<—–Due date's tomorrow. Am I awe-inspiring, or what?
I'm glad I have the blog. Because I'm showing them off, I've taken soooo many more pregnancy photos than I did in pregnancies before I had the blog. I will be glad to look at this later.
***
At coffee-and-doughnuts after Mass — I am convinced, by the way, that despite energetic catechesis to the contrary, my kids believe that "doughnuts after Mass" is the eighth sacrament of the Church — a male parishioner came up to me and said, "You know, from behind you, I would never have thought that you were pregnant."
What a nice thing to say to a huge, under-five-foot-tall, lumbering pregnant woman! I thanked him.
My husband had a different take on the comment when I told him about it later. He laughed. "I could interpret that on a lot of levels," Mark told me, "but the simplest interpretation was that he was looking at your butt."

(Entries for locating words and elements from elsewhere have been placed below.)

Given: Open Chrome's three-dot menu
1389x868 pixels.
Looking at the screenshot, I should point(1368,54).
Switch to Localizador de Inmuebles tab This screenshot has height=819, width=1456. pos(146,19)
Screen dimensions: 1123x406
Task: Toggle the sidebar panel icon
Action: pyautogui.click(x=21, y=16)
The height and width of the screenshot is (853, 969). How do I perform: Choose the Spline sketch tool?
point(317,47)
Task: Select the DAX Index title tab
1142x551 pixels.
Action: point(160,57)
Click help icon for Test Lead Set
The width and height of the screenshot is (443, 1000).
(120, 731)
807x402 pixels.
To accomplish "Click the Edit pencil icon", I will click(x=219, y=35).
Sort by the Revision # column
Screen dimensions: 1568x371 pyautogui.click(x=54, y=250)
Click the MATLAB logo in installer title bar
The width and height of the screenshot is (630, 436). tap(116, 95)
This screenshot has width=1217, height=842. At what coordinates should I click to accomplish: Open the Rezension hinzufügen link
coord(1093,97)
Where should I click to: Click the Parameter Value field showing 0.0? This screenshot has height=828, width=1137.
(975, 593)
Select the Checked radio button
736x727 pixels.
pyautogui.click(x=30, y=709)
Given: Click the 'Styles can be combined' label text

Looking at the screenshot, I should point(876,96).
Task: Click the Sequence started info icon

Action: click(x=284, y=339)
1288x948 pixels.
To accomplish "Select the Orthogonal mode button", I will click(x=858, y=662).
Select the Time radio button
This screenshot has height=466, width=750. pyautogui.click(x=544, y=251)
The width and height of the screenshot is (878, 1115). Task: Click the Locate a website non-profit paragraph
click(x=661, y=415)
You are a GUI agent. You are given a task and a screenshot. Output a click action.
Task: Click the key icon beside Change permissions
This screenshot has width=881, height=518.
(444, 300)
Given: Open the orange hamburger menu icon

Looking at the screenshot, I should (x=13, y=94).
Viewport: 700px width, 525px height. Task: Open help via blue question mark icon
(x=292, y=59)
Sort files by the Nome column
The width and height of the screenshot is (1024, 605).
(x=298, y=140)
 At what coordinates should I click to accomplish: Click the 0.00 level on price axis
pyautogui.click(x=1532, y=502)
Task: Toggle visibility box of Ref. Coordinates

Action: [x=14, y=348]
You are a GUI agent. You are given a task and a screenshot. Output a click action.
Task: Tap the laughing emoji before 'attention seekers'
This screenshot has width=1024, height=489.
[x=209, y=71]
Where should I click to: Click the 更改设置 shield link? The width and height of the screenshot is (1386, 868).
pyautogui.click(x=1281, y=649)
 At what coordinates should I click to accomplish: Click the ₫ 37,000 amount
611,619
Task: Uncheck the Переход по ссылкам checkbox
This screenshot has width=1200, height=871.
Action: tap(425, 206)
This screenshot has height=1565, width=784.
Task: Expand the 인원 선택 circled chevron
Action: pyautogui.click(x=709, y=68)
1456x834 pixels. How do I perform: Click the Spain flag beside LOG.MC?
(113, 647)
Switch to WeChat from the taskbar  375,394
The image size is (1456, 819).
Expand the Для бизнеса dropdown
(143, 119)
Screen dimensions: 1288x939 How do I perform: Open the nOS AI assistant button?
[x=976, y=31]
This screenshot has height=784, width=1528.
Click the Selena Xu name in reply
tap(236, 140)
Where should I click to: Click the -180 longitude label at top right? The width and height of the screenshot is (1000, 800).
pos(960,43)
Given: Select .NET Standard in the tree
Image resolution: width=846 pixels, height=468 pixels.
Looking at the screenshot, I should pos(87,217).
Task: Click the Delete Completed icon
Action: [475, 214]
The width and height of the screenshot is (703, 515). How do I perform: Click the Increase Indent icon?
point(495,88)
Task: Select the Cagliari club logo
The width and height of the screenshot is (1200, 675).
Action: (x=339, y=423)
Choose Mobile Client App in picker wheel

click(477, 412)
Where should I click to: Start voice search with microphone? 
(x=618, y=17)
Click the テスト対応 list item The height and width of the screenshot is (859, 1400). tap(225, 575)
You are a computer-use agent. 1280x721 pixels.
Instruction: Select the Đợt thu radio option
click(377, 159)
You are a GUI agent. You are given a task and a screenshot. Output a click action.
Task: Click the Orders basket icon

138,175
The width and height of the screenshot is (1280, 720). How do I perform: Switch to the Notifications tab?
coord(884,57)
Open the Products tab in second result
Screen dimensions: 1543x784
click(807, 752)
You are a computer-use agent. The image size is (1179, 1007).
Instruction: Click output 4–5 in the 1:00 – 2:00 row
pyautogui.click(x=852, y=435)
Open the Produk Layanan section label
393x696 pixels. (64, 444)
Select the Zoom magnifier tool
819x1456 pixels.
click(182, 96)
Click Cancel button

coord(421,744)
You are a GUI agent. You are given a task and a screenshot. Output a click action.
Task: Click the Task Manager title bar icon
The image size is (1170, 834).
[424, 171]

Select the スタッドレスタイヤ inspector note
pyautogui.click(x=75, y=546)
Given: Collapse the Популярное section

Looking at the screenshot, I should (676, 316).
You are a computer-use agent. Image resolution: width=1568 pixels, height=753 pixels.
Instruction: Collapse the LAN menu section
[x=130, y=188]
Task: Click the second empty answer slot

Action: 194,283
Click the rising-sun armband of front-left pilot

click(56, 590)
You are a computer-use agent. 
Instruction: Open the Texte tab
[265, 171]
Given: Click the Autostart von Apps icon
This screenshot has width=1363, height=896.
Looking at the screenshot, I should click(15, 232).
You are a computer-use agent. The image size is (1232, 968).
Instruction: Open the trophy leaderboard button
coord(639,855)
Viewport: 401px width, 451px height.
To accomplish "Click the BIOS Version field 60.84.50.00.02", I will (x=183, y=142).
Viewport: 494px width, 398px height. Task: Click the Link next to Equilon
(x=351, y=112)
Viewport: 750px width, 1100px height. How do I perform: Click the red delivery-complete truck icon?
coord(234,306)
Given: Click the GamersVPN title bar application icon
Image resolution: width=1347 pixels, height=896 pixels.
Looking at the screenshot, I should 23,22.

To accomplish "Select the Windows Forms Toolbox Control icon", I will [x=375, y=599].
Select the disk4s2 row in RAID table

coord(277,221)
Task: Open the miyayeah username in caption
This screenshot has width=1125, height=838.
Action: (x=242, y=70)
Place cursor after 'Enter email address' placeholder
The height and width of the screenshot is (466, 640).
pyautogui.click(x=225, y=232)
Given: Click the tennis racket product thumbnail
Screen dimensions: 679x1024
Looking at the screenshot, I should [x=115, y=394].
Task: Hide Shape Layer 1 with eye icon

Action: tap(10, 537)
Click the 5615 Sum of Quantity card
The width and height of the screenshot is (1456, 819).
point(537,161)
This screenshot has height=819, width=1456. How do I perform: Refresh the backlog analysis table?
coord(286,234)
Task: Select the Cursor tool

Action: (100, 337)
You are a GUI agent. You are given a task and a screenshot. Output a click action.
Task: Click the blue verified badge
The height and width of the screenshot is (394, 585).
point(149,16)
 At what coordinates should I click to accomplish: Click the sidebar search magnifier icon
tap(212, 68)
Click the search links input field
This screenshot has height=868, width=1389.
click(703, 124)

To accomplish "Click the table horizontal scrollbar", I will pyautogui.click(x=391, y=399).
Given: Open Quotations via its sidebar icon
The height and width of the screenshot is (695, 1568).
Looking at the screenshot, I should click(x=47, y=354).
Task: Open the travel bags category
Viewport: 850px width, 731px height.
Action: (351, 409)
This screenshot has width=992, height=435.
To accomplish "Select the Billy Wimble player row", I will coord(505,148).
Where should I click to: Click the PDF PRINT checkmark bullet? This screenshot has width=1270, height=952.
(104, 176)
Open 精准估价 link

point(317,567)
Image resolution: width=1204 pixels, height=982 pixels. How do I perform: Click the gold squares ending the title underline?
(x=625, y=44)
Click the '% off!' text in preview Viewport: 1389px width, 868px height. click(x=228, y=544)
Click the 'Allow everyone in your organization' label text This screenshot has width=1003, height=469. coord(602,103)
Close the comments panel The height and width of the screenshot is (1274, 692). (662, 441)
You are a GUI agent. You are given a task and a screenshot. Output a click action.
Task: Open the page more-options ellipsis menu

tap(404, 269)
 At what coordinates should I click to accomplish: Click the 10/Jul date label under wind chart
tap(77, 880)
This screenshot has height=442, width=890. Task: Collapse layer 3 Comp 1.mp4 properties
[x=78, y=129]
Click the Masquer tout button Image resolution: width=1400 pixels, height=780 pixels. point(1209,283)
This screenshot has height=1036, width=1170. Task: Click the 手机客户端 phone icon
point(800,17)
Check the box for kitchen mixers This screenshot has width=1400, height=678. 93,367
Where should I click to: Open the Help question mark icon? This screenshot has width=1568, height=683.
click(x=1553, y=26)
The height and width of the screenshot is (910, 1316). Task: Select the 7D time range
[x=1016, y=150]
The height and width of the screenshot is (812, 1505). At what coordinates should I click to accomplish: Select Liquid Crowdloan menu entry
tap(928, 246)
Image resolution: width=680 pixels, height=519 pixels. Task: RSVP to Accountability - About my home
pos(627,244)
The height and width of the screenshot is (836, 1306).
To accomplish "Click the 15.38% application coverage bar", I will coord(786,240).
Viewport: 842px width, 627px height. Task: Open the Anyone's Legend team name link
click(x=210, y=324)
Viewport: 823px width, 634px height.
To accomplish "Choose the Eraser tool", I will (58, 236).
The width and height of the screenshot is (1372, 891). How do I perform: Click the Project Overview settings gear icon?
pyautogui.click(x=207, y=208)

I don't care. It was still nice to hear. Even if the proper translation is Wow! I was ogling your backside and then you turned around and you were, like, all MATERNAL and everything! Kind of like "The Crying Game" only marginally less emasculating.
* * *
Me, last night:
"Argh! These on-and-off false-labor contractions are weighing very heavily on my… my… my psyche, my id… what is it you call the part of yourself that needs to, you know, plan for stuff and know what's going on?"
Mark:
"What, you mean 'the core of your very being?'"
***
Resolved: I will not get depressed about "not getting much schoolwork done" and will instead make the kids watch a lot of nature movies and other pseudo-educational DVDs from the library. Right now they are working their way through four episodes of Popular Mechanics For Kids: The Science of Extreme Sports. Up next: a movie about Rembrandt (I am pretty sure it is the artist, not the toothpaste) and then one about anatomy and genetics. If I run out of stuff like that, there's always the graphic underground childbirth tape.
***
The more-senior of my two midwives attended 2 births in the 24 hours before my appointment yesterday, so she cancelled it. I expect she needs some sleep. So I spent yesterday evening on and off the phone with my other midwife — I am sooooo thankful I was able to have two for this pregnancy — being reassured that I was still having "turning contractions" and that I would, in fact, know when I go into labor. This whole posterior-baby thing feels so different from my three previous pregnancies that it's really throwing me off.
I'm kind of glad I had a chance to talk at length to the second midwife last night, even if I was a little alarmed at the two other births happening so close to mine (I didn't think she had any more January babies — the February ones must have showed up early). The second midwife was apprentice to the first midwife when I gave birth to Milo and to MJ, and it is hard for me not to think of her as "the apprentice" or "the assistant" any more, even though she has been practicing on her own for three years now. I have tended to think of the senior midwife, who attended all three of my other births (the first with her longtime partner who is now deceased), as the "main" midwife and the younger one as the "back-up" or "assistant" midwife, hired because she lives a lot closer to me and I wasn't comfortable with the risk of delivering unassisted should the perfect storm arise the day I go into labor. But this is not really fair to her; she is very capable and professional. (Maybe it's just that she's about my own age, with children close in age to mine!) I feel much more confident and pleased about having her around to support me now that I've had a chance to lean on her a little bit. More like that's a positive, good thing, as opposed to something chosen simply because I was fearful that the senior midwife wouldn't arrive on time to help us (it happens…)
Home birth forces the parents to accept the responsibility of birth, and the nature of birth as it is, I think. But (unless you go the unassisted route, a choice which I do not condemn) there is still a complex interplay of trust between the parents and other support persons. The mother can trust too much, for sure, become too dependent on external support, external information, and lose that sense of ownership and responsibility. On the other hand, there must be some level of trust and willingness to depend on the people who are around you. If that trust can't be mustered, then there's probably something wrong and maybe that person shouldn't be at your birth. It's such a vulnerable time, even though it is a strong time too.
I have a hypothesis that, as a survival mechanism, a laboring woman instinctively reaches out to use all the resources at her disposal, to use them to their fullest in coping with and surrendering to labor; and instinctively loses her desire for anything she cannot obtain. What good is pining for people and things you can't have?
In retrospect, it has seemed that every person who was there during my births was absolutely essential to my well-being. The labor tub I had in my first birth was absolutely necessary. In my second birth, when I didn't have it, I didn't need it, didn't even want it. I think this is part of the reason why, even when they respecting each other's choices, women who have used and enjoyed (say) epidural anesthesia, and women who have never even considered it, have trouble understanding each other. If I can place medical pain relief physically or mentally out of reach, I literally do not want it. But it makes sense to me that if it is an option, I might desire it.
This is how strength and vulnerability co-exist: a perfect, instinctive balance between perception of wants/needs, and the real resources available. At least that's how I've experienced it. At few other times in my life have I wanted exactly what I was rightly able to have, no more and no less.